COUNCIL FINALLY READY TO SCRAP ITS NEWSPAPER
Publication axe part of ‘£127,000 savings’
COUNCIL leaders are finally fulfilling an election pledge to axe their authority’s newspaper – just before the next elections are due.
The City Independents group – which runs Stoke-on-trent City Council in coalition with the Conservatives – promised to scrap the Our City magazine in the run-up to the 2015 elections.
But the council has continued to produce a newsletter, albeit under the City News title and with a reduced number of pages.
City News is now to be axed completely as part of 2019/20 budget savings, with the final issue due out in the spring. The proposal, along with a wider review of communications, is expected to save £127,000.
Labour councillors are questioning the timing of this decision, which they suggest is politically-motivated. City council elections will take place in May, with the contract for City News due to expire in June.
Labour group leader Mohammed Pervez, who chairs the corporate services overview and scrutiny committee, said: “The City Independents made an election pledge to get rid of the newspaper. But why have they waited four years to do this?
“They’ve benefited from having the City News for four years, but now that their term is coming to an end and we have an election coming up, they’re going to get rid of it.
“I’m not saying we should keep the City News now. But why couldn’t you have done this in 2015? I’m sure officers would have welcomed being able to make that saving.”

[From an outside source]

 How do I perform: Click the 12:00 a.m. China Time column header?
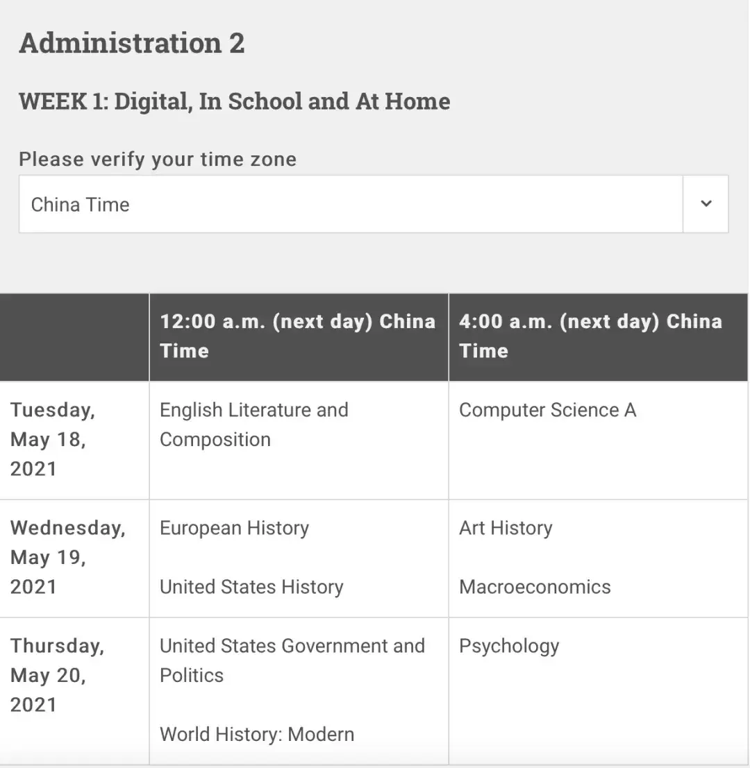[x=298, y=336]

The glossy six-edition-a-year Our City magazine was scrapped shortly after the coalition took power, saving £200,000. But within months the council launched the quarterly City News.

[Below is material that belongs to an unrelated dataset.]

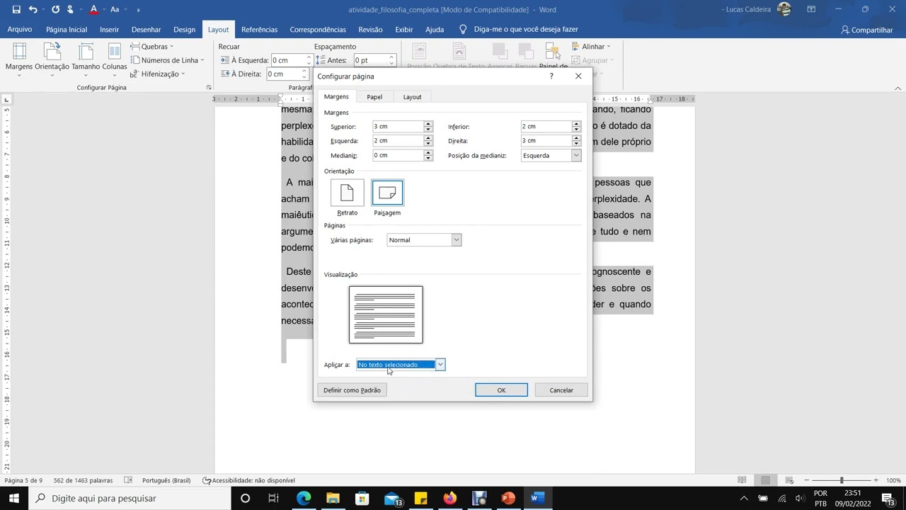Click the Save icon in title bar
This screenshot has height=510, width=906.
point(16,9)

Last year, City News was cut back to three editions a year as part of the budget savings.
City Independent cabinet member Randy Conteh defended the decision, and denied it had anything to do with politics.
He said: “This isn’t being cut for any political reasons, I can assure you of that. We have actually had some problems with City News over the last three-and-a-half years in terms of its distribution across the city.
“And there have actually been a lot of changes in digital communications over the last three years. We can use social media to get the same messages out to the public.”
But Mr Pervez argued that Facebook and Twitter were also available to use as communication channels in 2015.
The review of communications and marketing, which the authority says will have ‘minimal impact’, will result in the loss of one full-time equivalent position. A public consultation on £8 million of proposed savings ends on January 18.